There are countless initiatives out there striving to make our cities, towns, communities and regions more livable. The blogosphere is bubbling with what must be hundreds of individuals sharing their own thoughts on the status quo and future potential. Well, a new (to us) initiative has caught our eye and we’ve sat down to examine how this one stands out from the rest. 

The Transition Movement is a growing international network of “transition" towns, cities, islands, and hamlets working to wean themselves from a dependence on oil, foreign or otherwise, as well as other finite resources. It’s rhetoric we’ve grown accustomed to hearing—but this effort stands out. In the process of successfully addressing the oil question, this grassroots model for change begins with its core constituents: the residents of a community. A set of  7 guiding principles (Inclusion and Openness among them) and 12 “ingredients” are designed to inform each community’s unique steps toward a lower carbon footprint and help to ensure that what begins as a citizen-led effort gains strength by ensuring multi-stakeholder planning and utilizing “local assets, innovating, networking, collaborating, replicating proven strategies and respecting the deep patterns of nature and diverse cultures in their place.” The “ingredients” are meant to inform a sort of energy addiction intervention complete with addressing the issues at hand, being open to a variety of solutions, and devising a 12-step process to tackle energy conservation and permaculture goals. One of the unique steps is called “Honor the Elders” and discusses the value, not of returning to a Depression-era lifestyle, but of learning from the past and re-skilling ourselves in the activities that reject a throw-away culture. Whether or not all residents want to grow their own food or learn how to harvest rainwater, there is no denying that such activities facilitate both independence and community. The no excuses approach is an exceptionally refreshing aspect of the Transition philosophy , which amusingly outlines seven solutions to address common hurdles including a lack of funding, red tape, and political differences.

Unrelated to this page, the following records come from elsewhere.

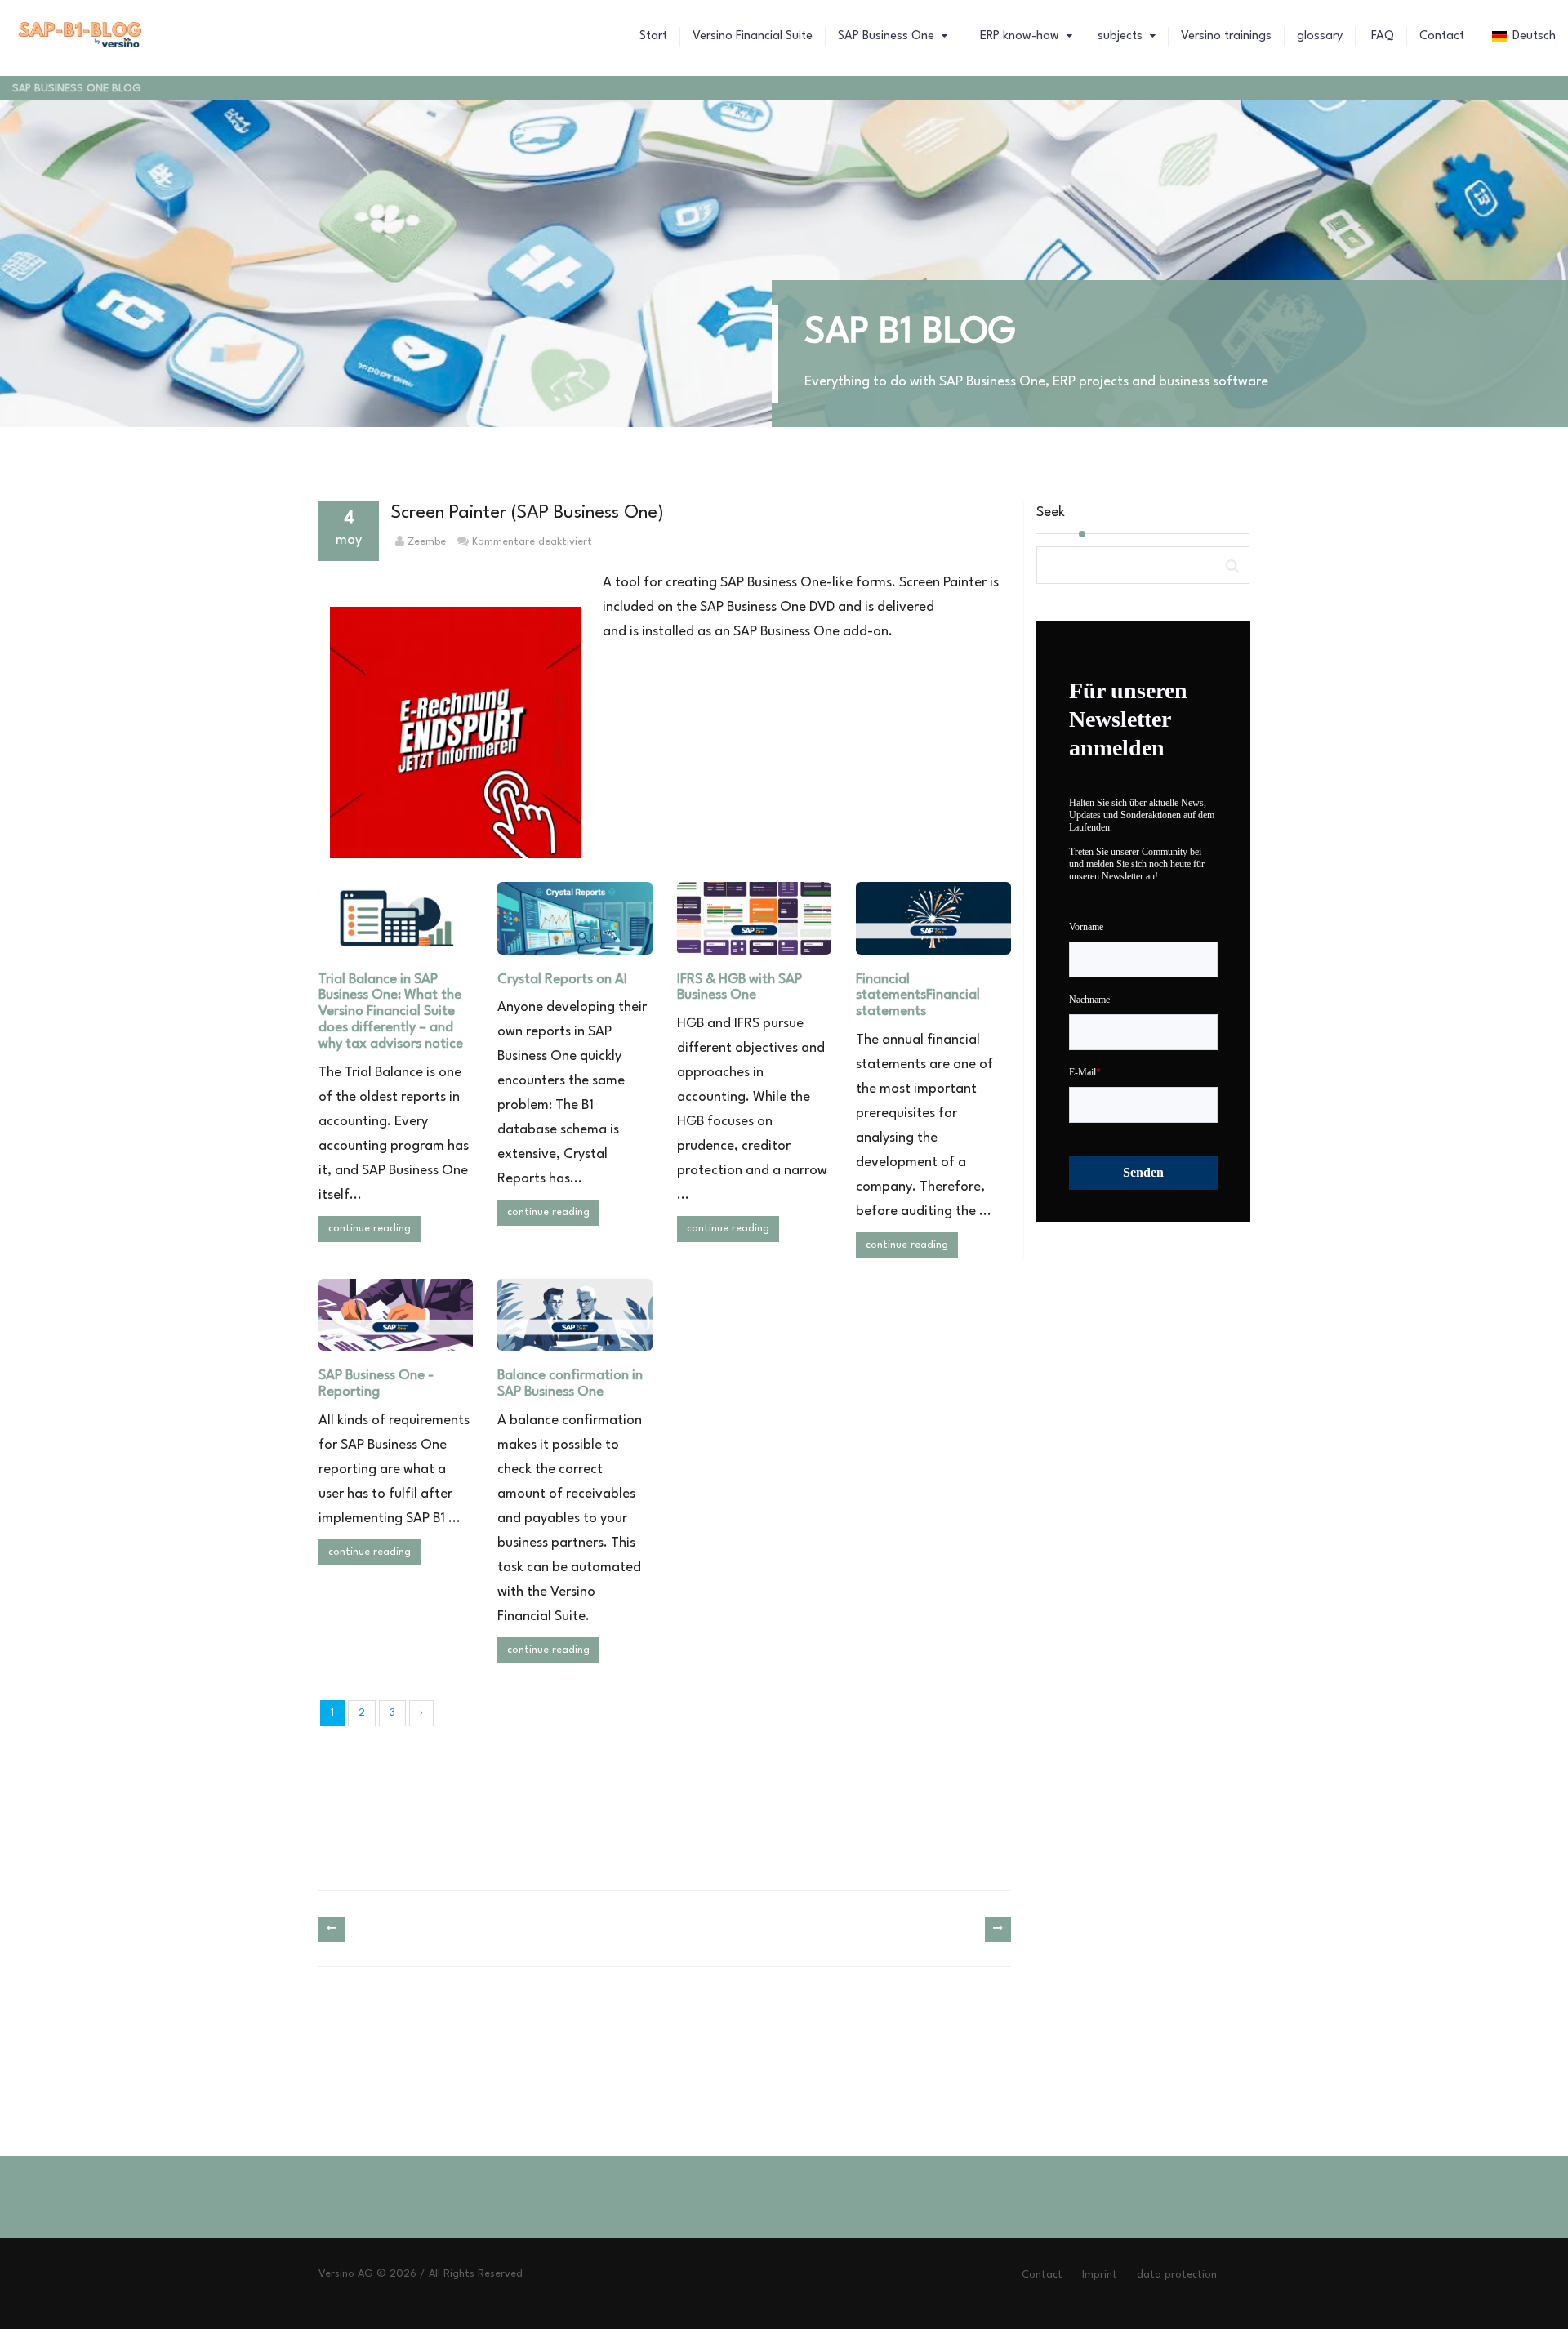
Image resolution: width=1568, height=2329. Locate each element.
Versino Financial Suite (753, 36)
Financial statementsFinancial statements (918, 996)
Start (653, 36)
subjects (1122, 36)
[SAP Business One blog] (81, 36)
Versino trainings (1226, 36)
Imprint (1099, 2274)
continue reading (369, 1228)
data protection (1177, 2274)
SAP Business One (888, 36)
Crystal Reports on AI (562, 979)
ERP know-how (1019, 36)
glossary (1320, 36)
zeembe (427, 542)
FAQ (1381, 36)
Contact (1441, 36)
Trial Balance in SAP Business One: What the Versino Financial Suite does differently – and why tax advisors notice (390, 1012)
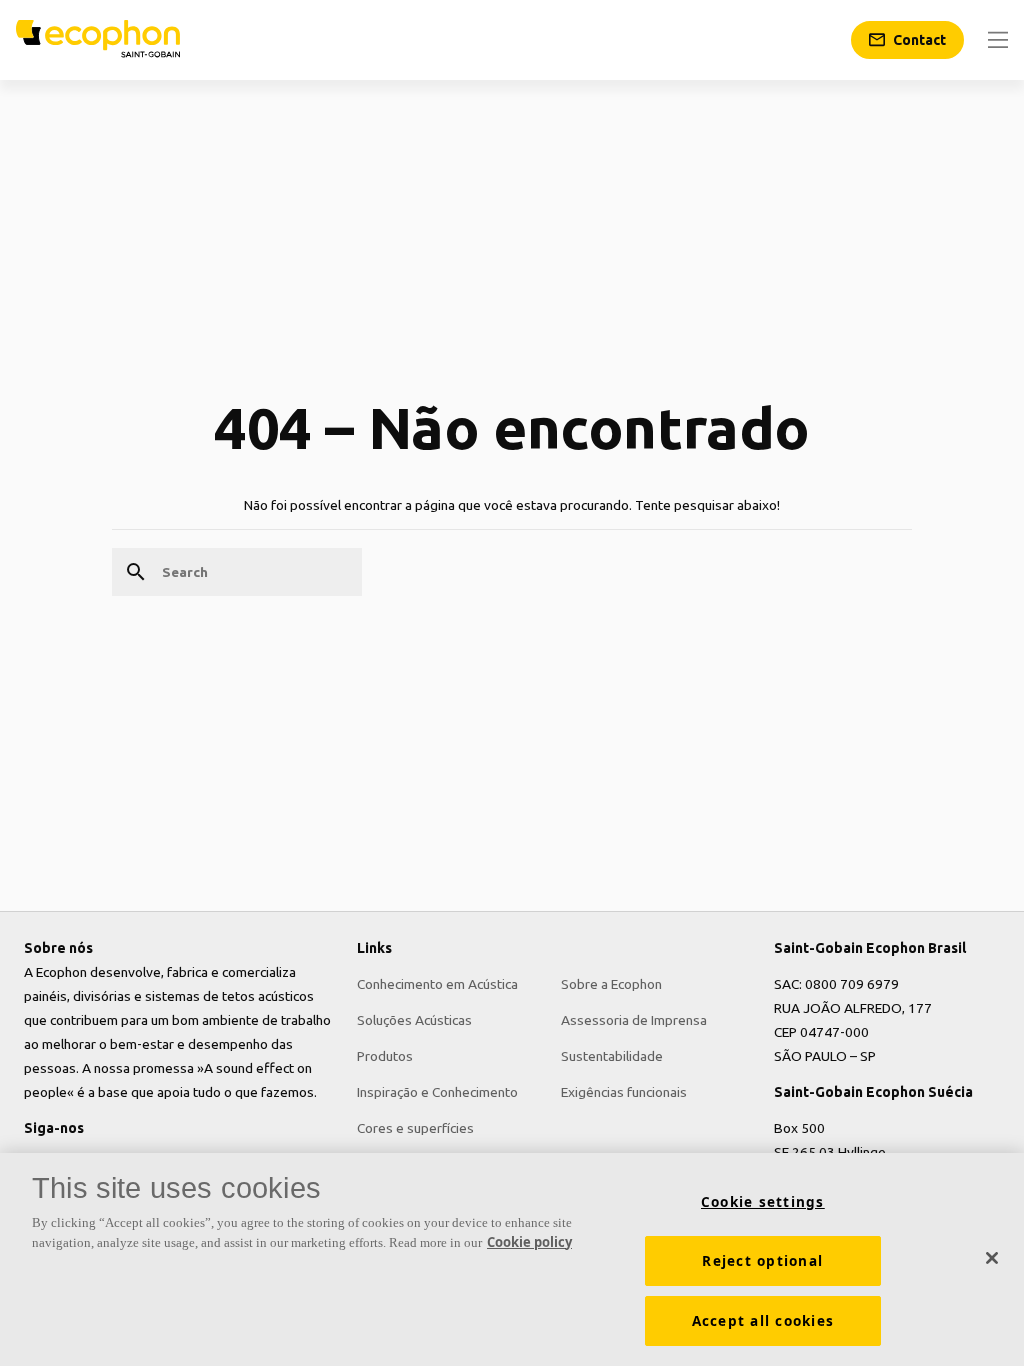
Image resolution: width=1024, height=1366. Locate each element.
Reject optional (762, 1261)
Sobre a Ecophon (611, 984)
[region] (512, 1259)
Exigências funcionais (624, 1092)
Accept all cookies (763, 1321)
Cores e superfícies (415, 1128)
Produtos (385, 1056)
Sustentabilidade (612, 1056)
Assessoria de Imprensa (634, 1020)
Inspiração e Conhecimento (437, 1092)
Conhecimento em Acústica (437, 984)
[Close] (992, 1258)
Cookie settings (763, 1202)
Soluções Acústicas (414, 1020)
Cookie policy (529, 1242)
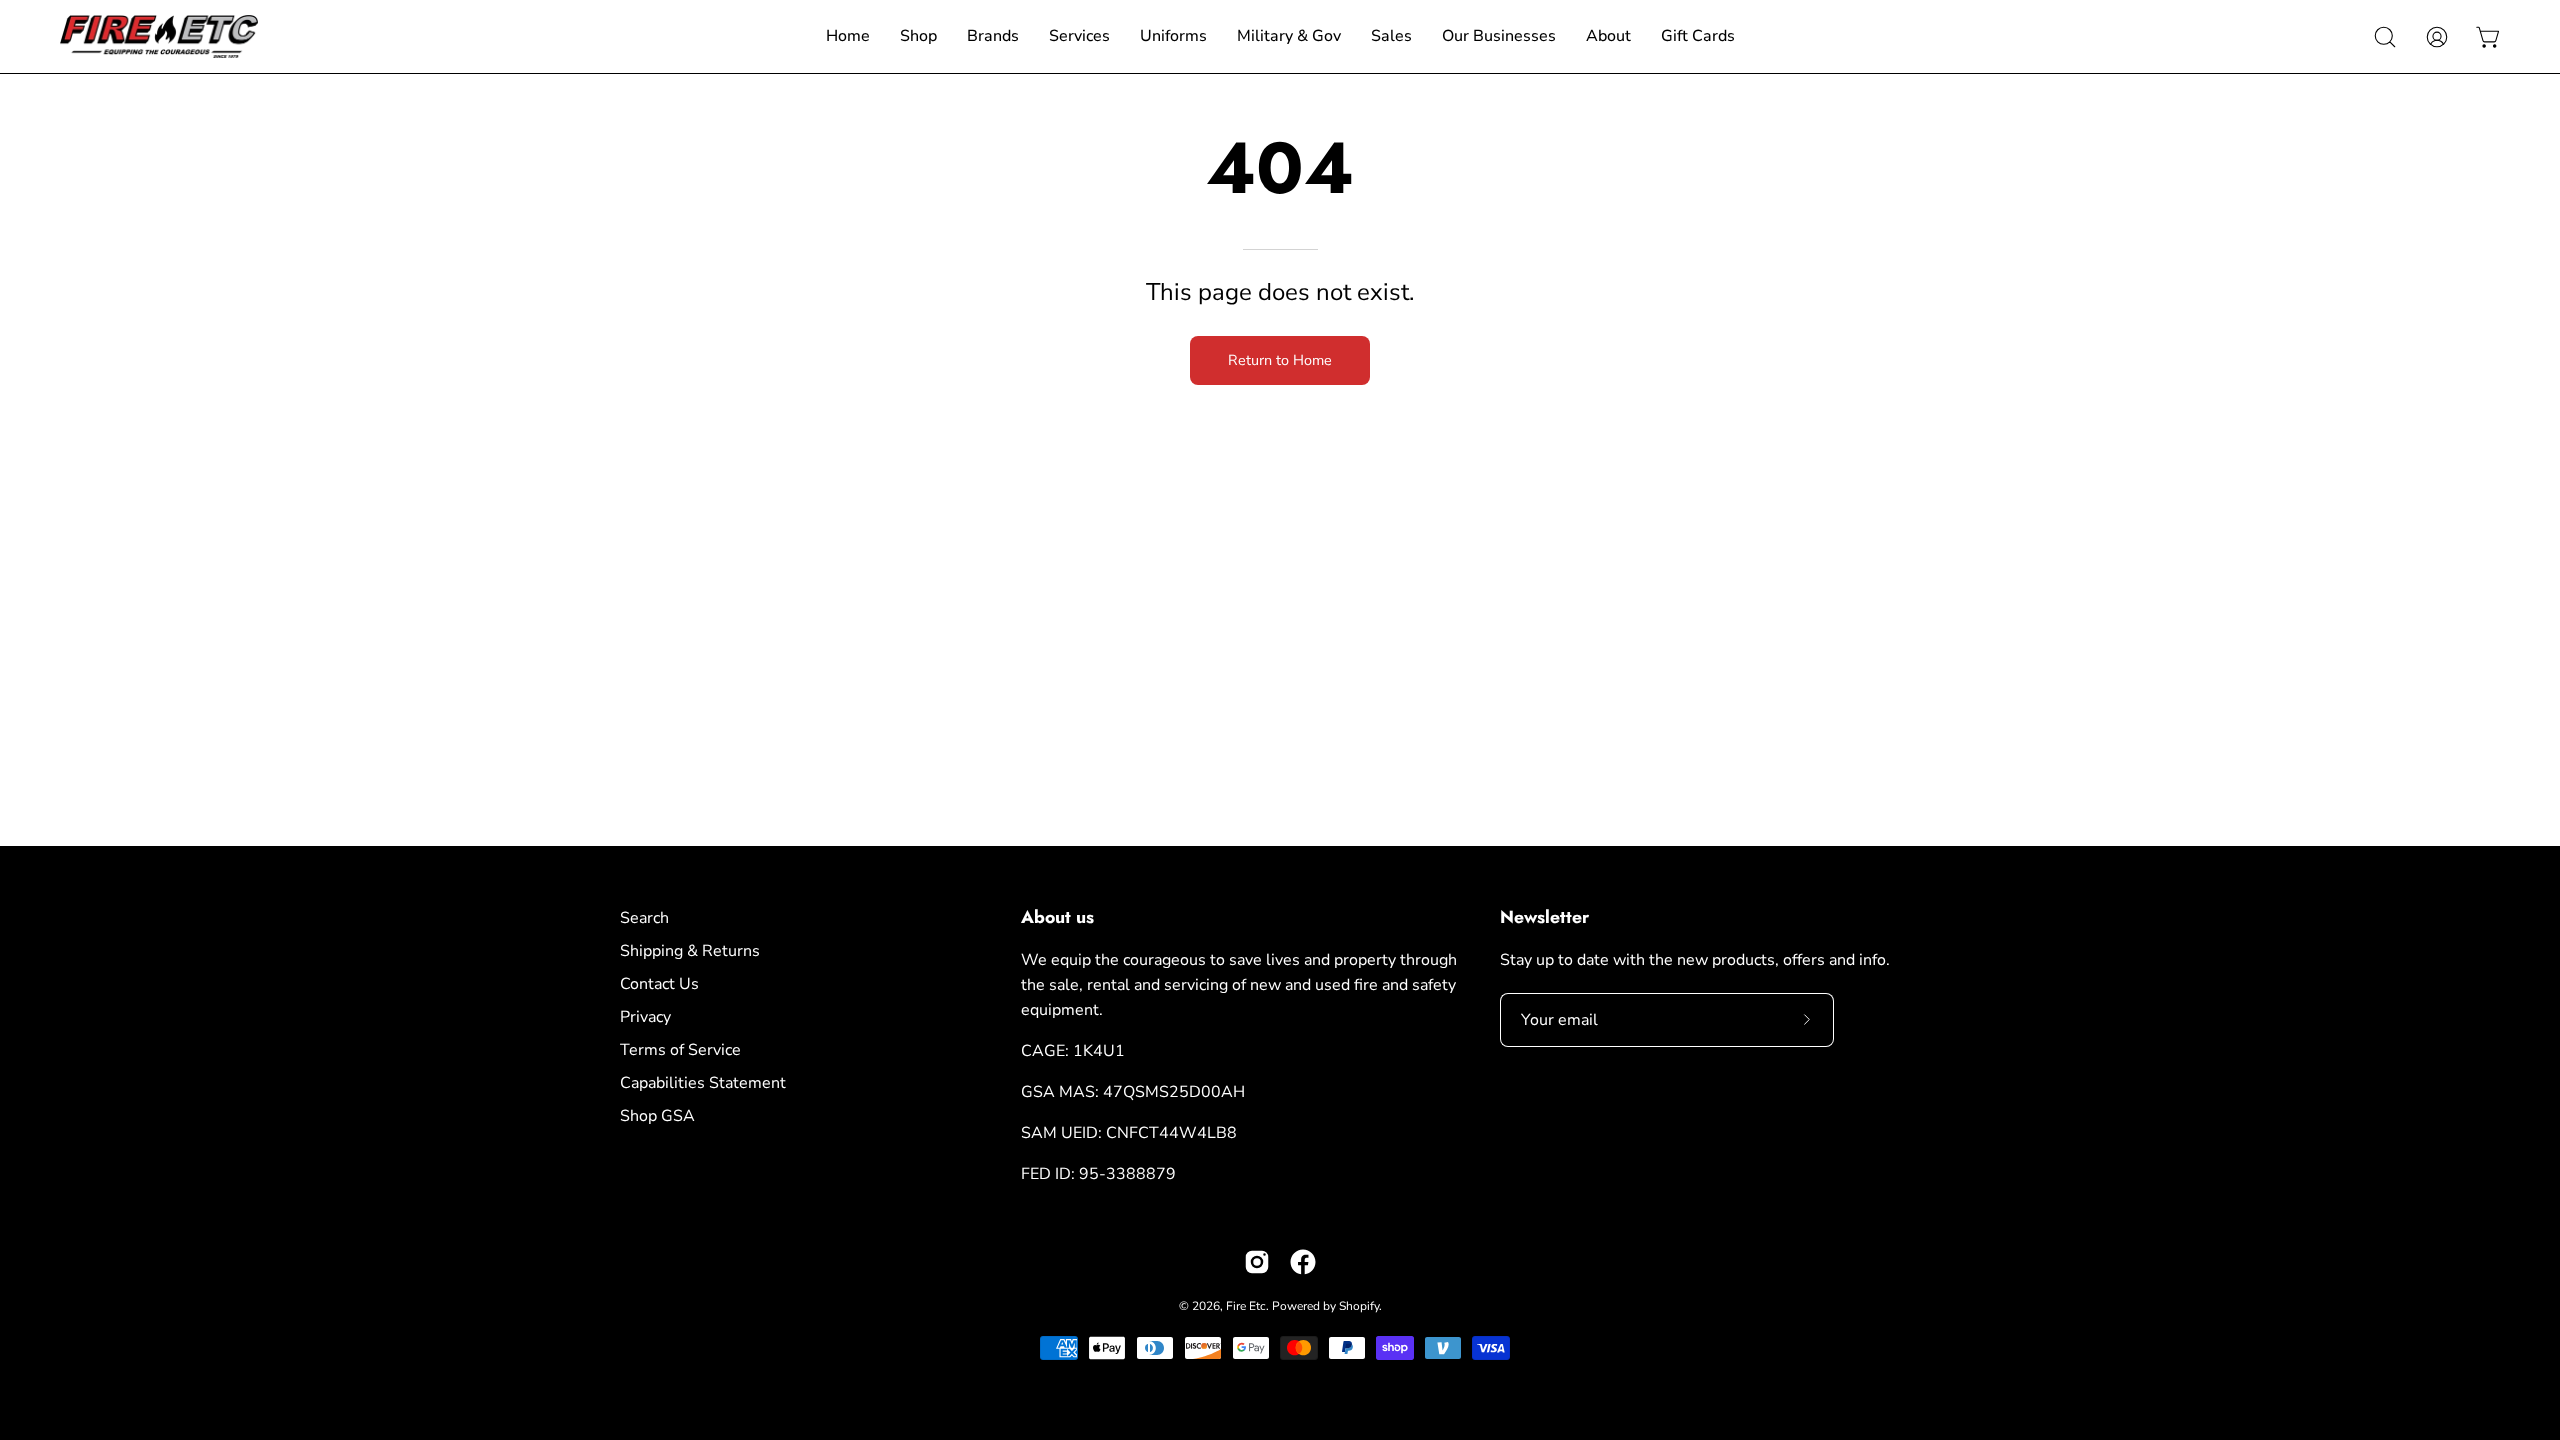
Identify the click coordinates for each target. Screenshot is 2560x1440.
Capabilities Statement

The overriding goal is to reduce a given community’s dependence on oil, which in turn, is working to inform projects that address many important elements of a healthy and engaged community including food, transportation, energy, and economic systems. There is no set prescription for selecting projects, rather, community members and existing resources combine forces to address their unique goals. For example, Transition PDX in Portland, OR is focusing heavily on improving food systems with the local government and local food organizations—as well as energy and water systems. In turn, “Sustainable Tucson” has devised a series of sketch plans to address their very different needs in regard to food, water, energy, and the built environment.

The Transition Movement stands out from other community grassroots movements with an emphasis not on rehashing or duplicating the efforts of other initiatives but on connecting and pooling those existing resources. This network building is essential to successfully addressing issues of community health, longevity, equity, and social connectedness. What's more, the shared mission to to reduce energy consumption, combined with psychological and spiritual goals, is successfully reframing the approach to making our communities more livable.